### Assignment
Copy out the entries below exactly as they stand, but only from the line containing "Identify the click" through the line containing "Help center (168, 2436)".

### Data records
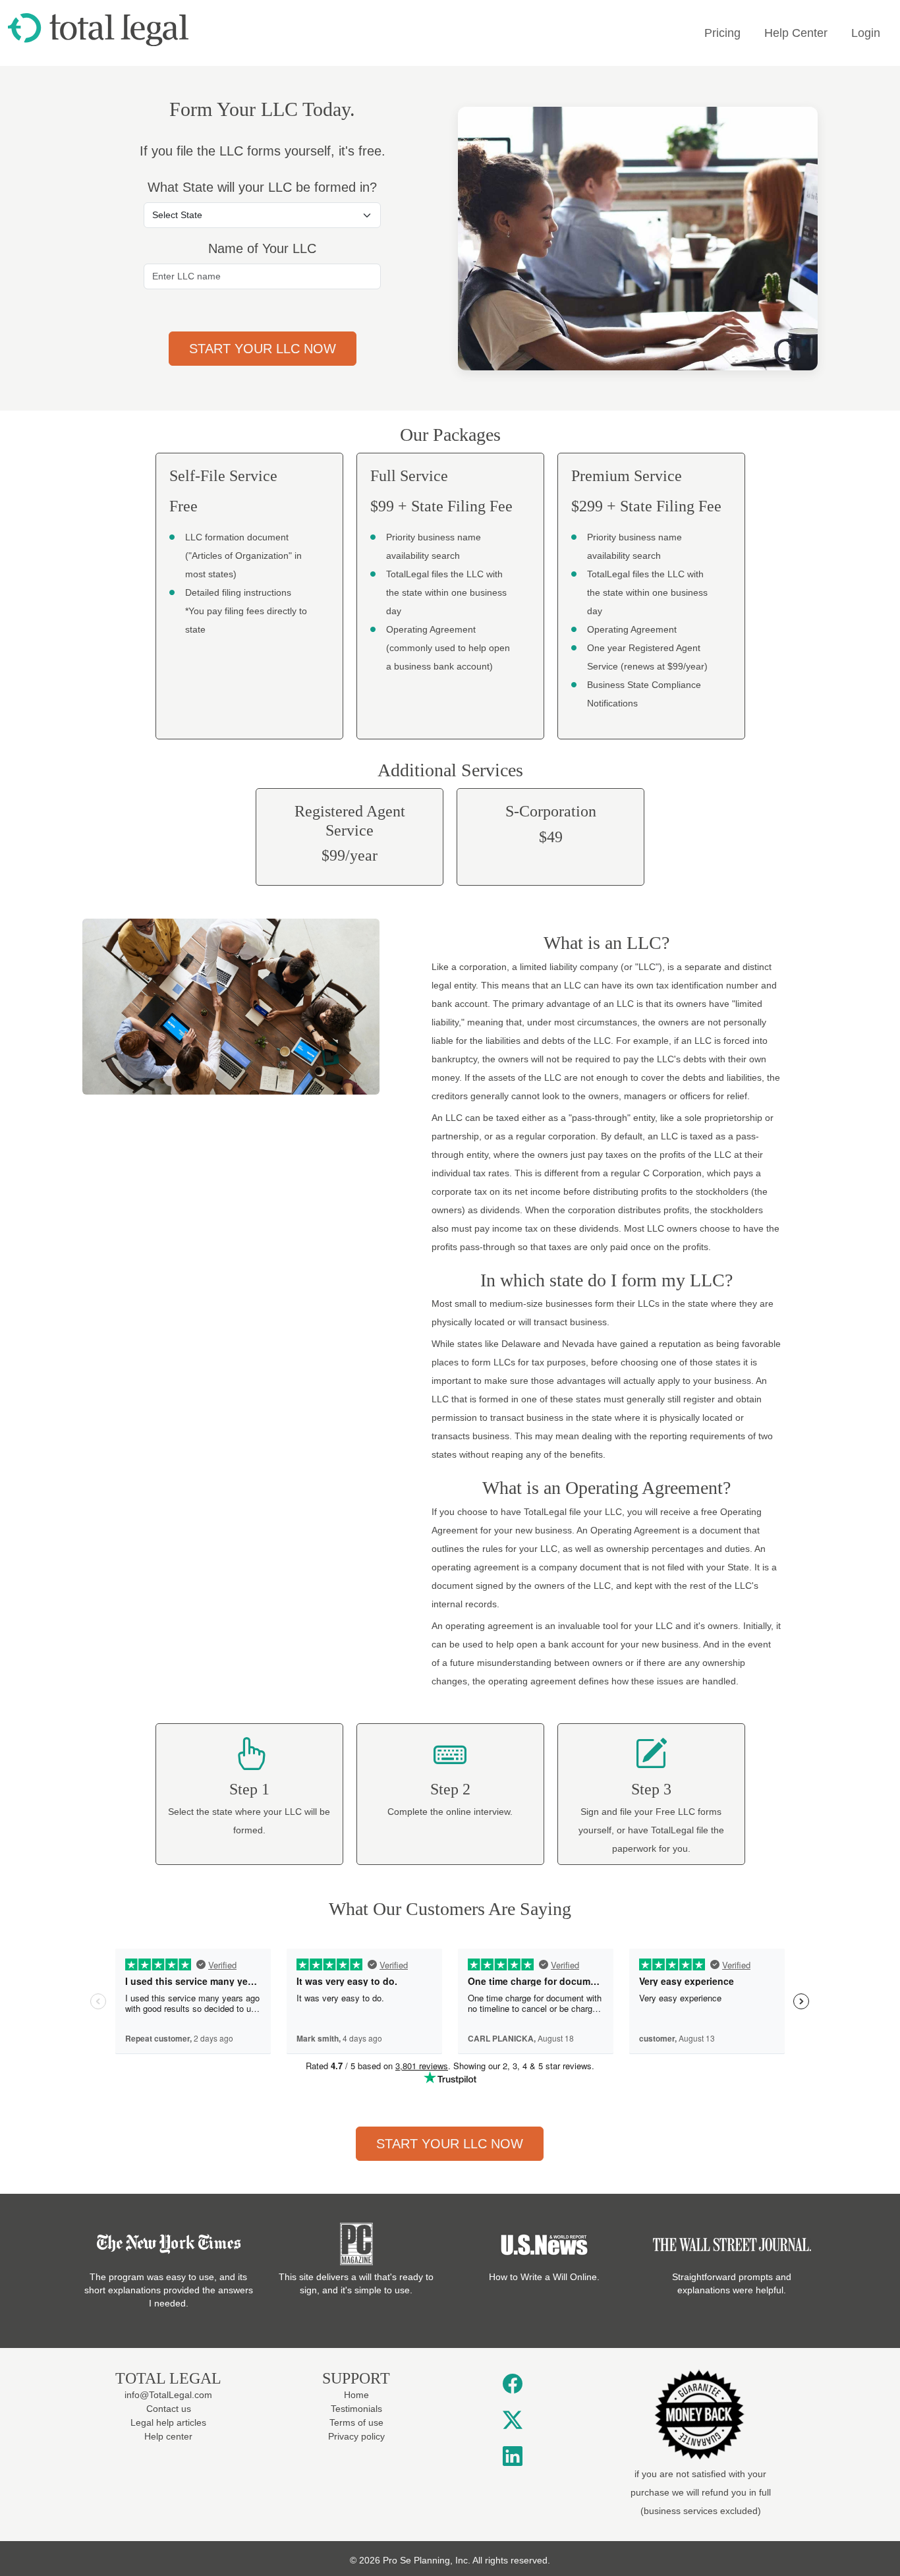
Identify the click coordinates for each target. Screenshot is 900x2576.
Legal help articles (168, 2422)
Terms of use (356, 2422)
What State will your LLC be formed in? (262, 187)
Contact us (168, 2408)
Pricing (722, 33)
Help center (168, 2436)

...

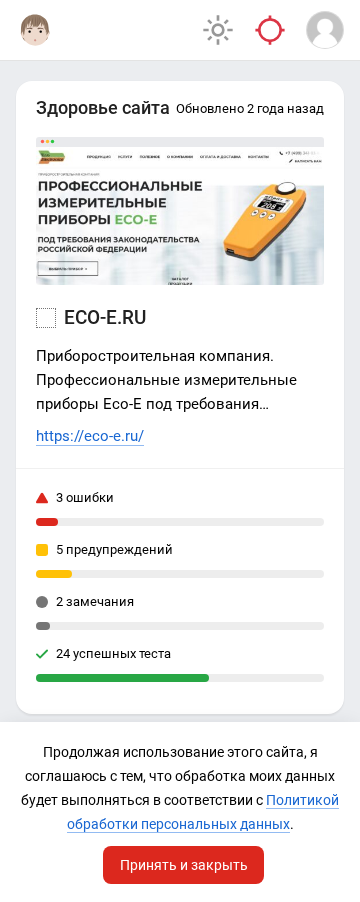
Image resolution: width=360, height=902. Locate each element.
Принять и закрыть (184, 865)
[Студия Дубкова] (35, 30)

### Finished exercise
Identify the click coordinates for each target. Screenshot is 900x2576.
Legal help articles (168, 2422)
Terms of use (356, 2422)
What State will your LLC be formed in? (262, 187)
Contact us (168, 2408)
Pricing (722, 33)
Help center (168, 2436)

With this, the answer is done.